In the entries below, filter for the word "View" and copy every matching line.

RECORDS FOR THIS EXERCISE =>
※
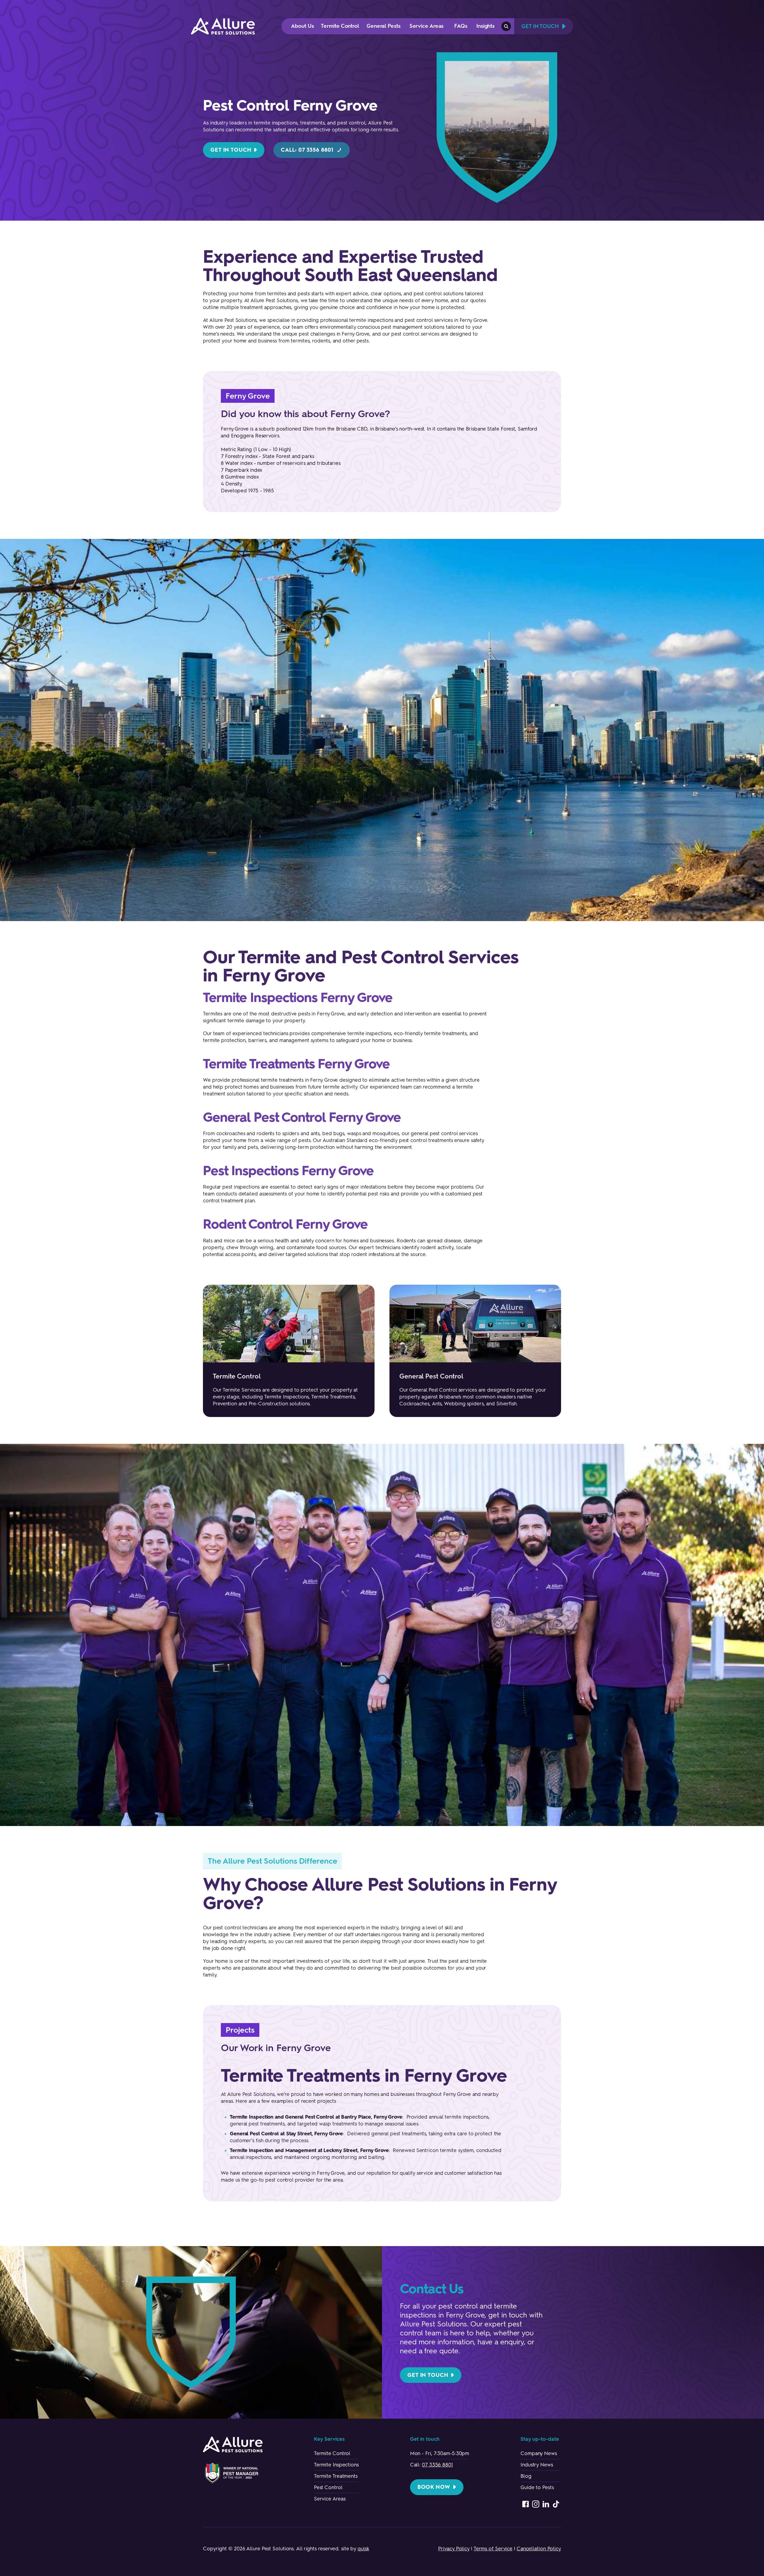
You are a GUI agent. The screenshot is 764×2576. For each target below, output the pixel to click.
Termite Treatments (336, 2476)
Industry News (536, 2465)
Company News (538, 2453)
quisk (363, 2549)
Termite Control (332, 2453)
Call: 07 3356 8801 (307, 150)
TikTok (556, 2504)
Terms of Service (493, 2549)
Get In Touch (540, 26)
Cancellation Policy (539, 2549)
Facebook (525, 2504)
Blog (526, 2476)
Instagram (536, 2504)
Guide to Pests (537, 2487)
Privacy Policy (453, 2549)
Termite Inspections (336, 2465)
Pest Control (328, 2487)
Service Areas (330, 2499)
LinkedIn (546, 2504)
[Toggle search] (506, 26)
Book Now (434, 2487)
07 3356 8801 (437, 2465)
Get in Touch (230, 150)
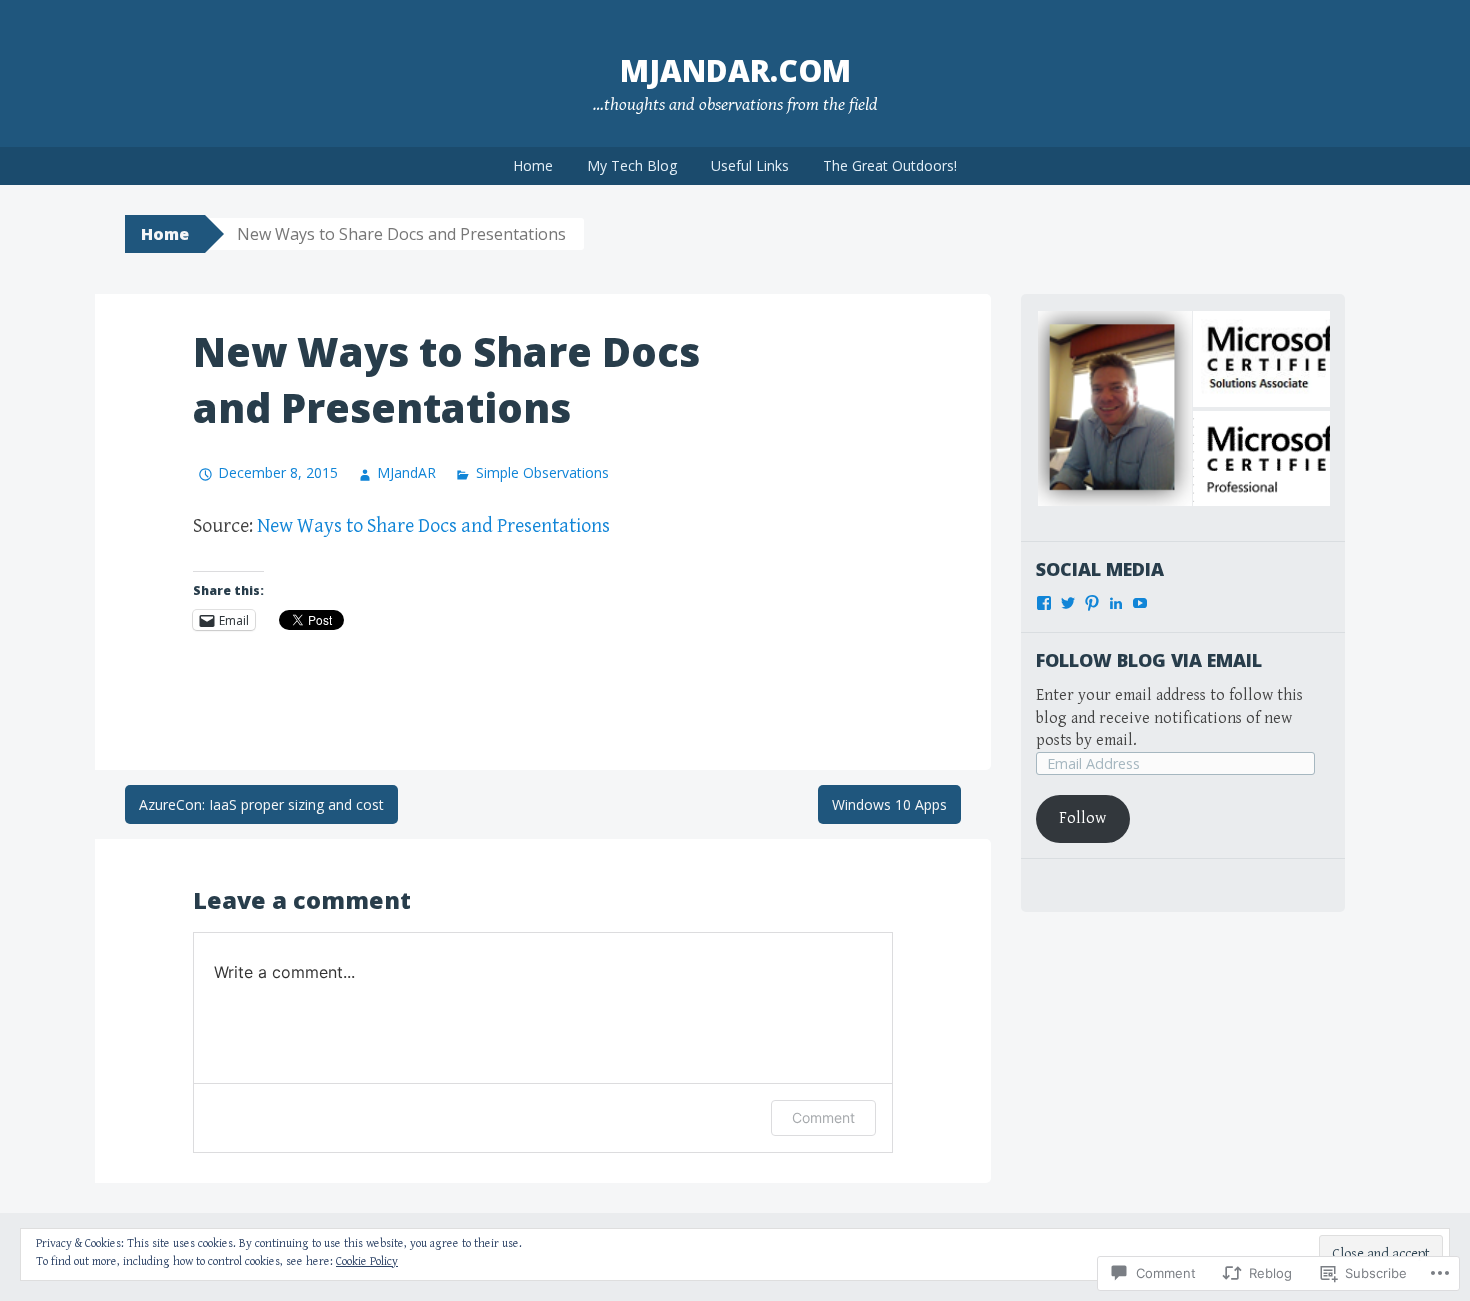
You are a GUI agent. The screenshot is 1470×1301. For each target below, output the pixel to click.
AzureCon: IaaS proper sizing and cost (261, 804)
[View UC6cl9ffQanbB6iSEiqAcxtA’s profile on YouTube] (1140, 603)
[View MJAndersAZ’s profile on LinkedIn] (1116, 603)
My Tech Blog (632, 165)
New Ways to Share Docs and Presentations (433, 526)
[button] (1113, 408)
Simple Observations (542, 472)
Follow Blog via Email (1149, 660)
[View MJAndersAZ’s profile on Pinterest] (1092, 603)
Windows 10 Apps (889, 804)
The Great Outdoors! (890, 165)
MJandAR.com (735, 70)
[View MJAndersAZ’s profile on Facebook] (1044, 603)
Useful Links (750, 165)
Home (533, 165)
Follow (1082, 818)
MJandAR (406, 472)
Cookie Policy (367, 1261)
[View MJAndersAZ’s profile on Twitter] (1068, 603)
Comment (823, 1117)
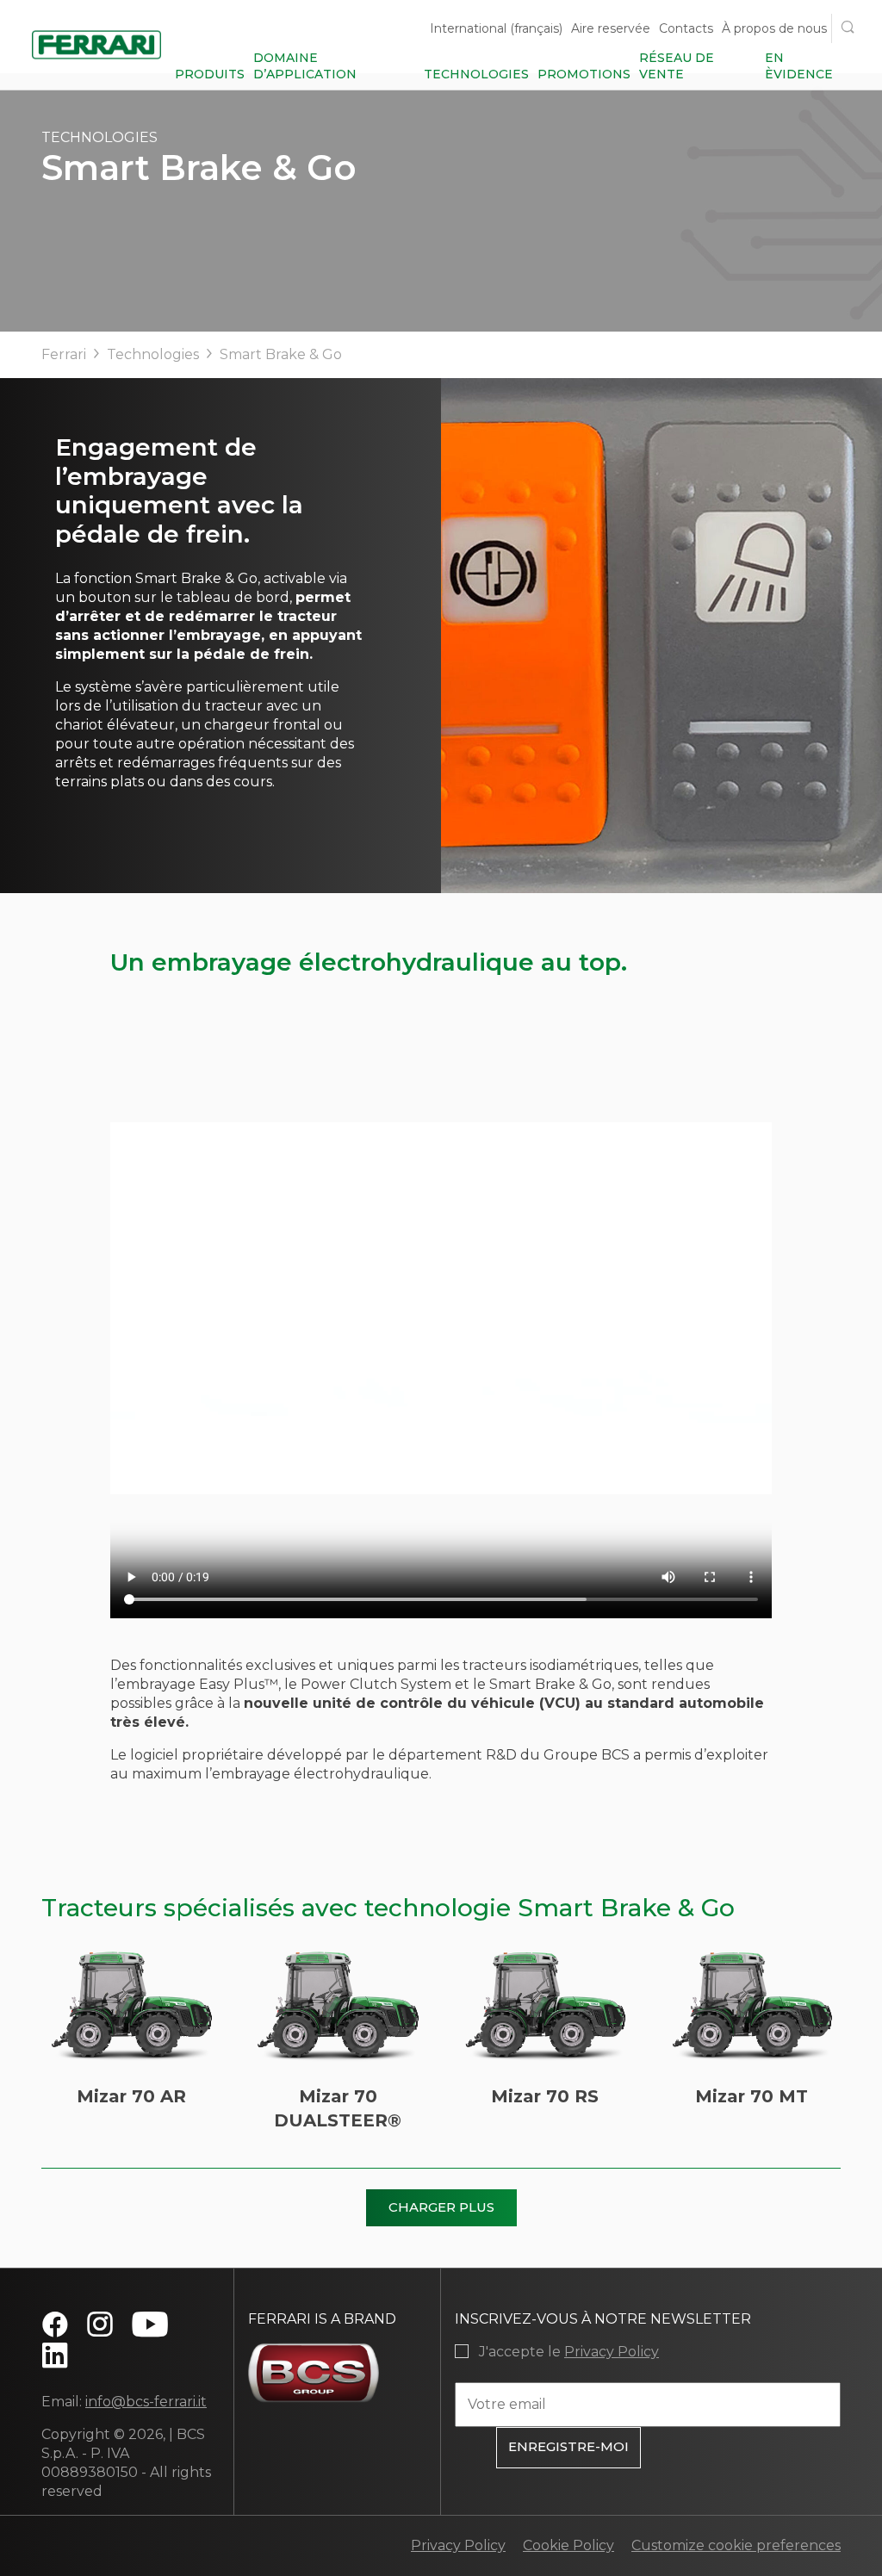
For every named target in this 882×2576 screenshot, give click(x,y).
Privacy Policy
※
EXERCISE ANSWER =>
[View UC6cl9ffQanbB6iSEiqAcxtA’s profile on YouTube] (1140, 603)
[View MJAndersAZ’s profile on LinkedIn] (1116, 603)
[View MJAndersAZ’s profile on Pinterest] (1092, 603)
[View MJAndersAZ’s profile on Facebook] (1044, 603)
[View MJAndersAZ’s profile on Twitter] (1068, 603)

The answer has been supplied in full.